Some recent studies have concentrated on the scope of political normativity, i.e. on the relevant collective. In the wake of processes of increasing de-nationalisation, trans-national movements and cosmopoliticisation, it no longer goes without saying for whom political decisions are normative. The reason for this lies in multiple incongruences, between territories, populations, communities, addressees and/or beneficiaries of norms. Discussions have focussed on what the relevant collective is to which political norms are to apply (all-affected vs. all-subjected principle, territoriality vs. sectorality, identification by moral standing vs. by community membership), but the consequences of such developments for political normativity itself have not been examined. In theories of justice, both “political” and “cosmopolitical” conceptions purport to deliver norms capable of a politically binding character and not just moral principles. However, they disagree over what constitutes a genuine political relation and what its preconditions are, whether causal and/or other types of relations are necessary or sufficient conditions to establish a realm for political normativity.
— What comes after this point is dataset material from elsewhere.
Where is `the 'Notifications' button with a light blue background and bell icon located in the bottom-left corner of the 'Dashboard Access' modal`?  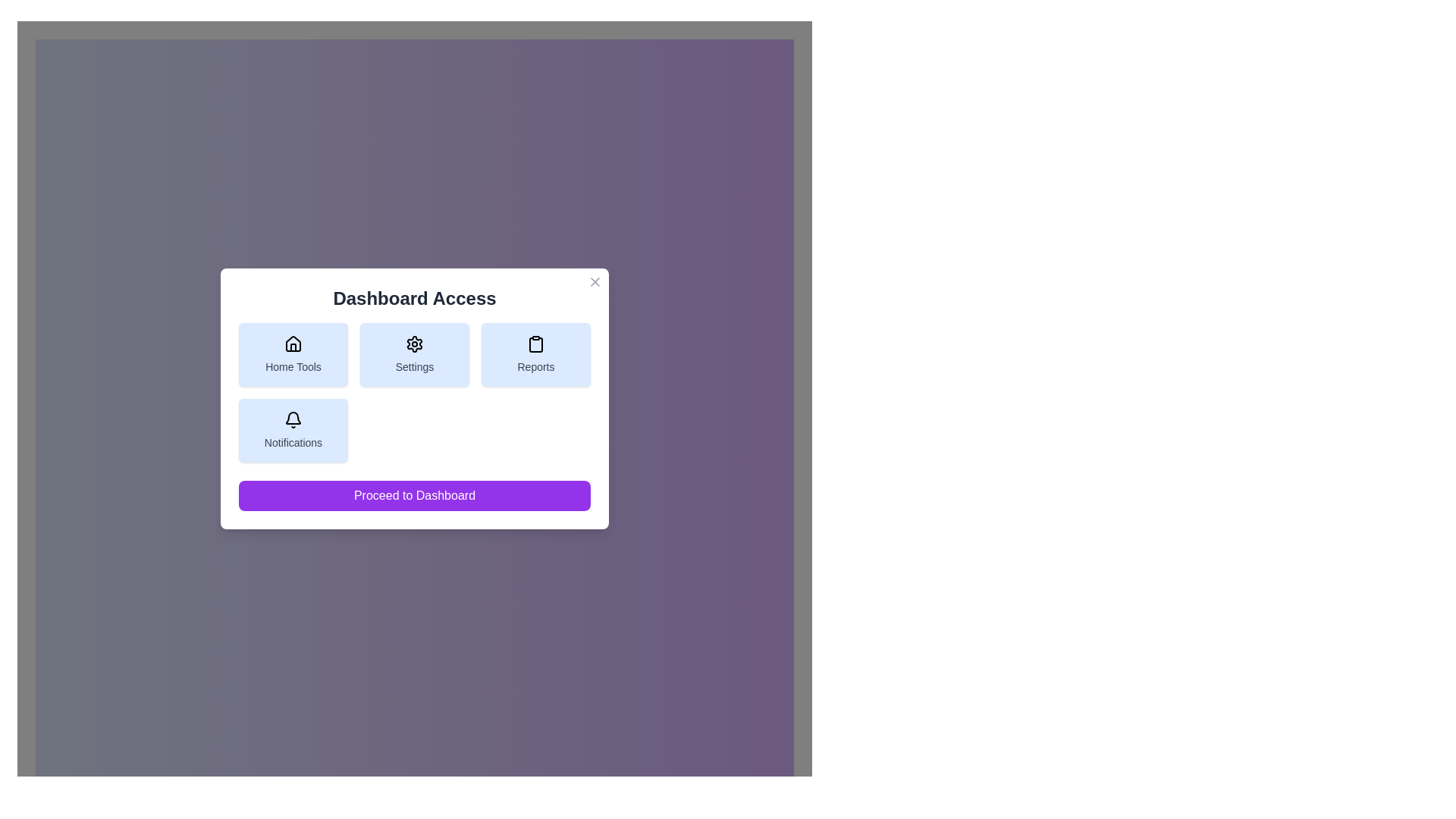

The binding character of political norms has been problematised in two dimensions, with some studies debating the specific character of binding political norms (type of norms), while others debate how their binding force is justified (basis or source of normativity). As to the type of political norms, traditional accounts have only included decisions backed by credible threats, with the concept of legitimacy bridging the dimensions of presumtive justifiability and forcible compliance. However, both 20th century developments and historical studies of political coordination have challenged the definitional identification of political normativity with the command over resources of violence. If a coercion-free political normativity is at least conceivable in some cases, this cannot leave traditional notions of political legitimacy unchanged. Political legitimacy, for theorists from Kant through Weber to Rawls, has always entailed that political decisions could be enforced against dissenters. Where enforcement of compliance is no longer envisaged in political decisionmaking, should we still be asking about the legitimacy of the resulting norms? Or would less demanding notions and standards be acceptable, and thereby our understanding of political normativity no longer be wedded to the notion of legitimacy?
Finally, an ongoing debate concerns the basis or source of validity of political norms. Philosophical discussions have tended toward the assumption that there is one and only one source of normativity, which in turn is the same for morality and politics. Here, Hobbesian, Humean, Kantian, utilitarian and other approaches compete directly with each other. In political theory, however, from Weber to Waldron the sense that various co-existing sources of political normativity must be admitted has always played a large role, and has sometimes been taken to account for the specificity of political relationships. Much of recent political theory has been marked by the conviction that political normativity can coexist with dissent over the most fundamental issues of what makes life valuable, and some authors have argued that the set of admissible reasons for collective decisionmaking ought to be limited, and a concept of “public justification” tailored to suit. Such limits to public reasoning or public justification are to accomodate social, cultural and ethical diversity.